### TO DO
Repeat every record below exactly, but leave out any pictures.

Segment Start: INFORMATION PROVIDED

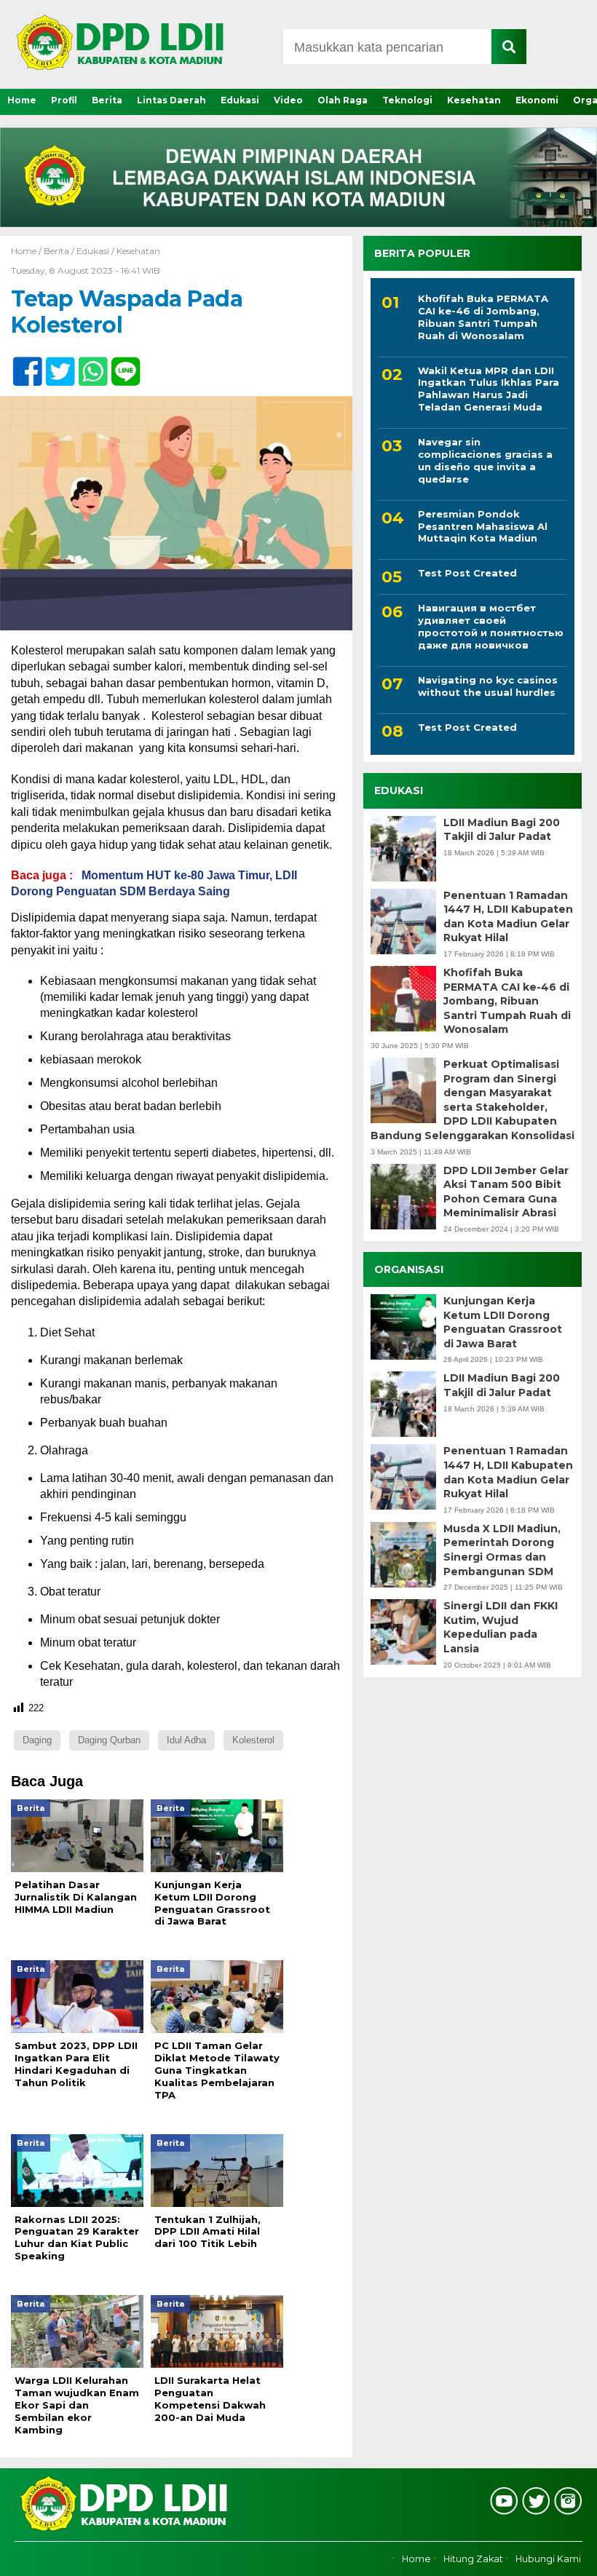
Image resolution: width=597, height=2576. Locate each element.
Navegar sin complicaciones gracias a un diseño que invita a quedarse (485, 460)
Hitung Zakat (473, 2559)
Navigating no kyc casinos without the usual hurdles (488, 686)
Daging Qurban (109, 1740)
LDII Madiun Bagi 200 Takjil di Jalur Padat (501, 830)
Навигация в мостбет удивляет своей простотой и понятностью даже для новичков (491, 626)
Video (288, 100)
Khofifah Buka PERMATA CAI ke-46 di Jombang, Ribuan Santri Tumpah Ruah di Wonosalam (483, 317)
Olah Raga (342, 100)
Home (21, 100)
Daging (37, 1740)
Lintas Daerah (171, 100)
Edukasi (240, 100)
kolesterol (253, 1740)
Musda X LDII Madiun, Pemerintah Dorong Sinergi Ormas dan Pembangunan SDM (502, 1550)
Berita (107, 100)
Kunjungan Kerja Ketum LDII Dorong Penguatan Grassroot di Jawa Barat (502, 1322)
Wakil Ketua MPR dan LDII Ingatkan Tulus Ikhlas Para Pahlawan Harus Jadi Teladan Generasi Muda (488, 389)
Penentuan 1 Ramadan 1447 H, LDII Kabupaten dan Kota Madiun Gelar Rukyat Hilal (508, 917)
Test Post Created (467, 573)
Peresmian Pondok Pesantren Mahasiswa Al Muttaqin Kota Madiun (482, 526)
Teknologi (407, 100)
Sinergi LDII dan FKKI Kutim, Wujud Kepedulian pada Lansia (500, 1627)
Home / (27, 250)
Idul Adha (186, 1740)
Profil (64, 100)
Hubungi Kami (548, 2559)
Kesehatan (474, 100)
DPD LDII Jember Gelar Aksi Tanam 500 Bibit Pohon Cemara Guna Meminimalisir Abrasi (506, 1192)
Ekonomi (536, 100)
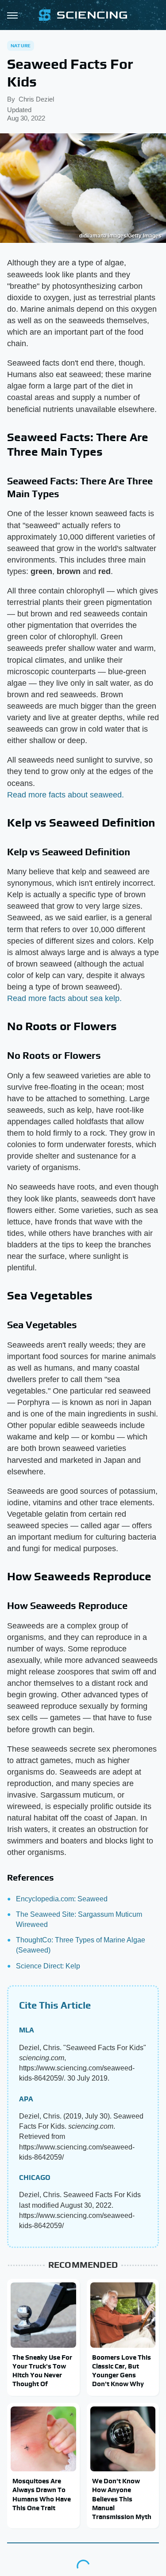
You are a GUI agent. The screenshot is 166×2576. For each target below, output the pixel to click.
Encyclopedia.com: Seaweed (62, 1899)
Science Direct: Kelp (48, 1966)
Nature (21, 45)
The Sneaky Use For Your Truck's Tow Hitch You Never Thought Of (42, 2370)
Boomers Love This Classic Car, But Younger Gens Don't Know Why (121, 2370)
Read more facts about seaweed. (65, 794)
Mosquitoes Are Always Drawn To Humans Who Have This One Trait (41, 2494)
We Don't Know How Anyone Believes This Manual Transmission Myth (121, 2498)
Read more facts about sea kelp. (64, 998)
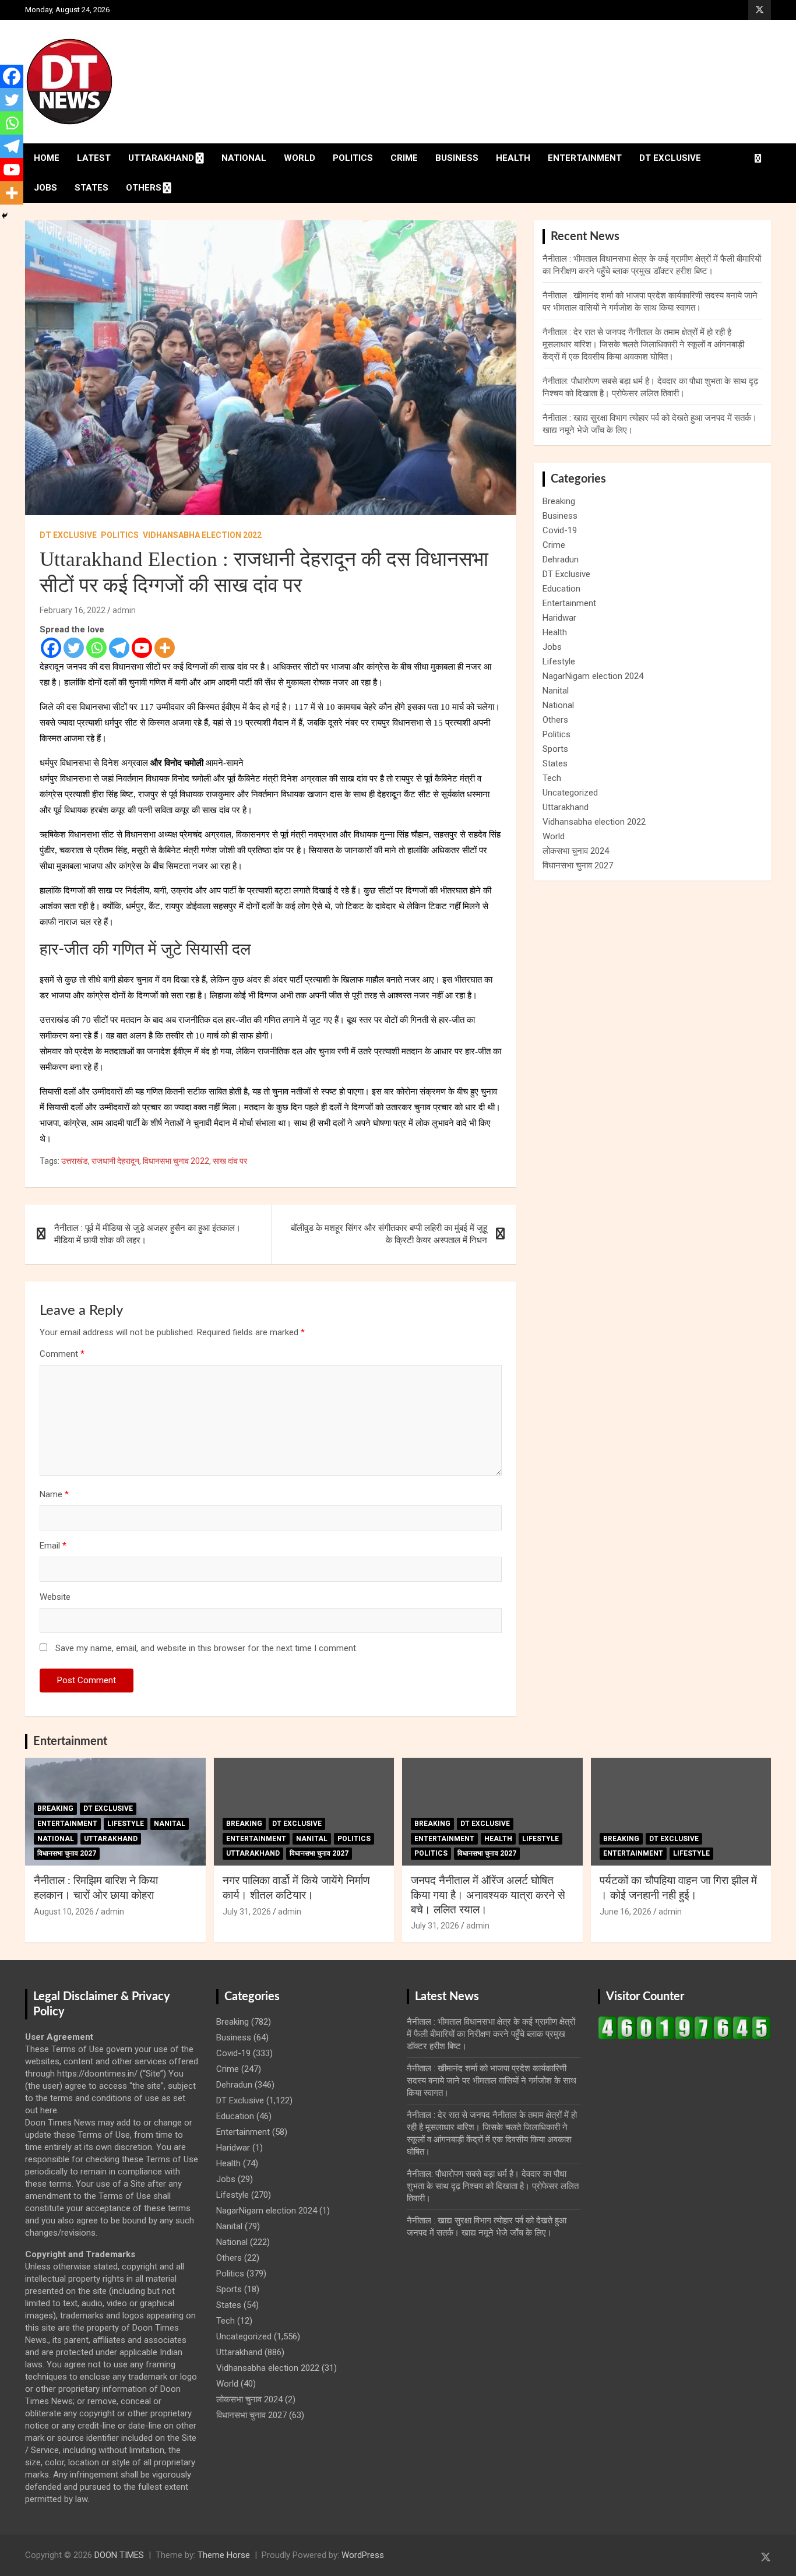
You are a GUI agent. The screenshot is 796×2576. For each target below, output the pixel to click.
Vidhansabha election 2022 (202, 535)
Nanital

Segment End: INFORMATION PROVIDED

### RESULT OF THIS EXERCISE
Image resolution: width=597, height=2576. Locate each element.
Navegar sin complicaciones gracias a un diseño que invita a quedarse (485, 460)
Hitung Zakat (473, 2559)
Navigating no kyc casinos without the usual hurdles (488, 686)
Daging Qurban (109, 1740)
LDII Madiun Bagi 200 Takjil di Jalur Padat (501, 830)
Навигация в мостбет удивляет своей простотой и понятностью даже для новичков (491, 626)
Video (288, 100)
Khofifah Buka PERMATA CAI ke-46 di Jombang, Ribuan Santri Tumpah Ruah di Wonosalam (483, 317)
Olah Raga (342, 100)
Home (21, 100)
Daging (37, 1740)
Lintas Daerah (171, 100)
Edukasi (240, 100)
kolesterol (253, 1740)
Musda X LDII Madiun, Pemerintah Dorong Sinergi Ormas dan Pembangunan SDM (502, 1550)
Berita (107, 100)
Kunjungan Kerja Ketum LDII Dorong Penguatan Grassroot di Jawa Barat (502, 1322)
Wakil Ketua MPR dan LDII Ingatkan Tulus Ikhlas Para Pahlawan Harus Jadi Teladan Generasi Muda (488, 389)
Penentuan 1 Ramadan 1447 H, LDII Kabupaten dan Kota Madiun Gelar Rukyat Hilal (508, 917)
Test Post Created (467, 573)
Peresmian Pondok Pesantren Mahasiswa Al Muttaqin Kota Madiun (482, 526)
Teknologi (407, 100)
Sinergi LDII dan FKKI Kutim, Wujud Kepedulian pada Lansia (500, 1627)
Home / (27, 250)
Idul Adha (186, 1740)
Profil (64, 100)
Hubungi Kami (548, 2559)
Kesehatan (474, 100)
DPD LDII Jember Gelar Aksi Tanam 500 Bibit Pohon Cemara Guna Meminimalisir Abrasi (506, 1192)
Ekonomi (536, 100)
You are a GUI agent. The screenshot is 166×2576. For each target below, output the pixel to click.
Encyclopedia.com: Seaweed (62, 1899)
Science Direct: Kelp (48, 1966)
Nature (21, 45)
The Sneaky Use For Your Truck's Tow Hitch You Never Thought Of (42, 2370)
Boomers Love This Classic Car, But Younger Gens Don't Know Why (121, 2370)
Read more facts about seaweed. (65, 794)
Mosquitoes Are Always Drawn To Humans Who Have This One Trait (41, 2494)
We Don't Know How Anyone Believes This Manual Transmission Myth (121, 2498)
Read more facts about sea kelp. (64, 998)
You are a GUI agent. The screenshot is 796×2576. For each target below, output the pixel to click.
Vidhansabha election 2022 (202, 535)
Nanital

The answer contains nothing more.